[BEGIN Listed entries]

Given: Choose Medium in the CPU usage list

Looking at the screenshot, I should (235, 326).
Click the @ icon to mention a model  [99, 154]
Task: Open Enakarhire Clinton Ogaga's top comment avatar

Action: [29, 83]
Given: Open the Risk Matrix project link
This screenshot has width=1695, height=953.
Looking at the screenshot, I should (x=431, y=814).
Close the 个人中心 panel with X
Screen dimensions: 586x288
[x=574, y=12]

[END Listed entries]
[BEGIN Listed entries]

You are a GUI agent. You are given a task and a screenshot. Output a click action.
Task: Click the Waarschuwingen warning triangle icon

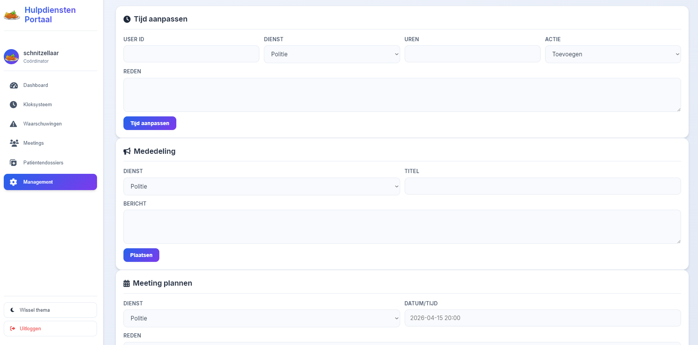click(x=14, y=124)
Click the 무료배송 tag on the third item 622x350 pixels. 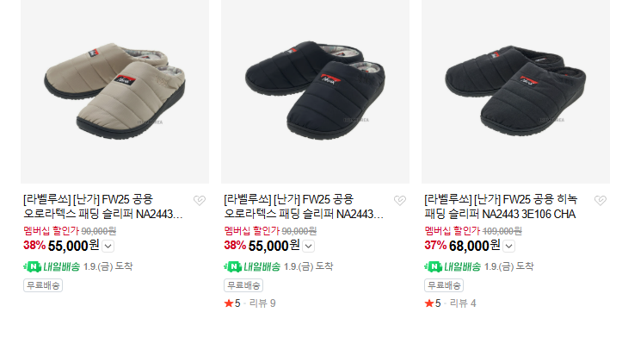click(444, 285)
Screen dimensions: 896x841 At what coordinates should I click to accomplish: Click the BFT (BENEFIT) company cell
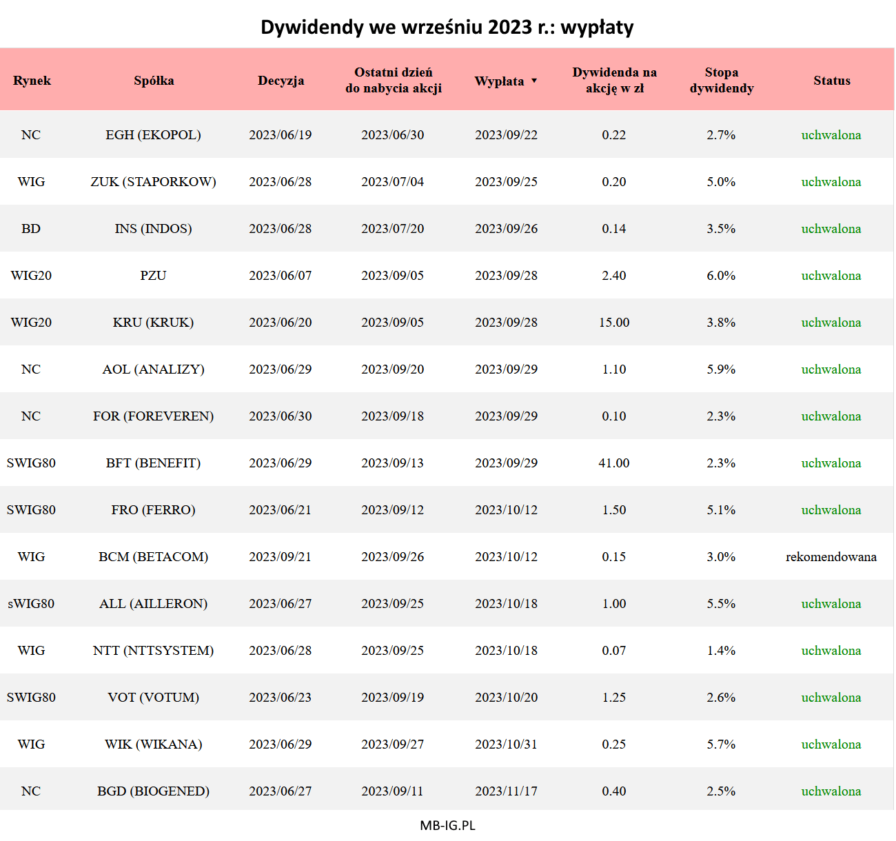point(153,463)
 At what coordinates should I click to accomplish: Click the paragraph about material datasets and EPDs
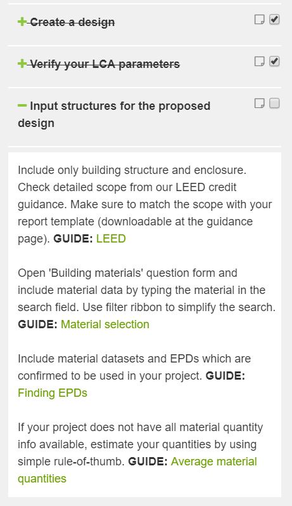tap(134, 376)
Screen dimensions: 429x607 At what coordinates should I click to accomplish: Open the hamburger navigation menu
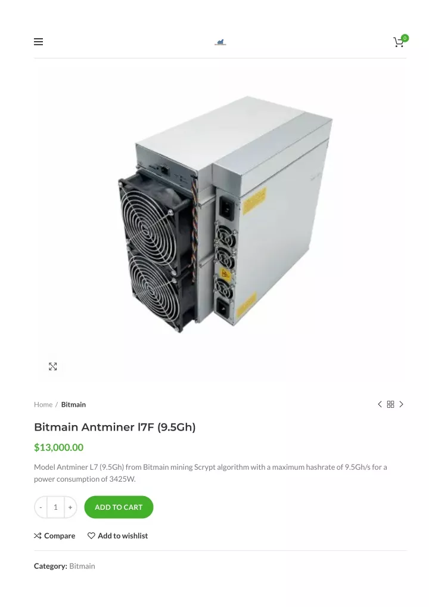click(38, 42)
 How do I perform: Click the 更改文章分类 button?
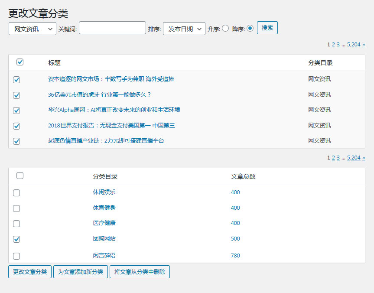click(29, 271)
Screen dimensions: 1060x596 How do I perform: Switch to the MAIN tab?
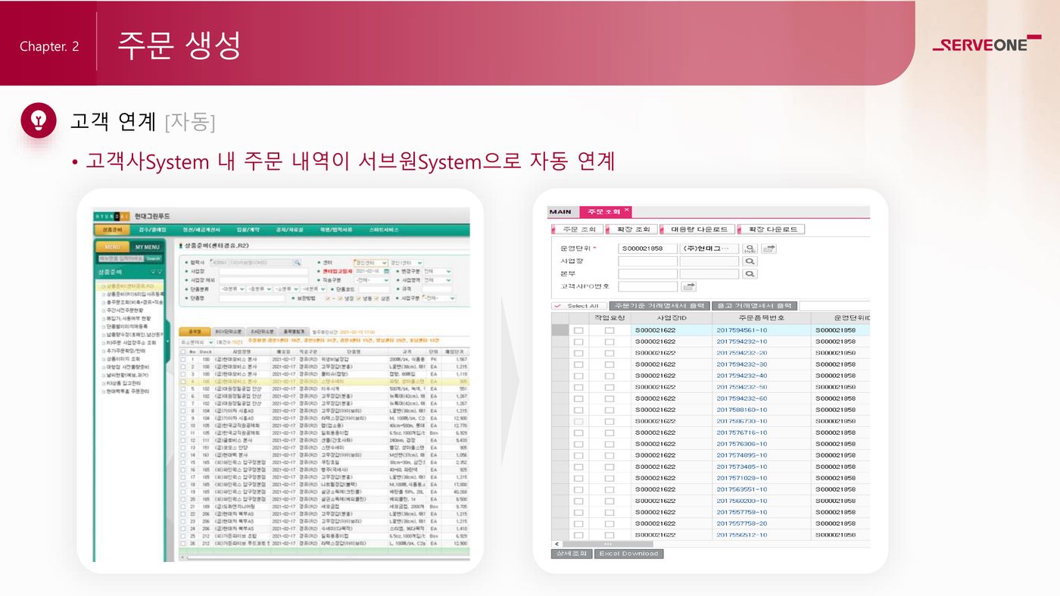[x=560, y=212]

[END Listed entries]

■ Task to carry out
Write out the lines from the one containing "Given: Open the Risk Matrix project link" through the one containing "[x=574, y=12]", both included, exactly as they appear.

■ Solution for this problem
Given: Open the Risk Matrix project link
This screenshot has width=1695, height=953.
Looking at the screenshot, I should (x=431, y=814).
Close the 个人中心 panel with X
Screen dimensions: 586x288
[x=574, y=12]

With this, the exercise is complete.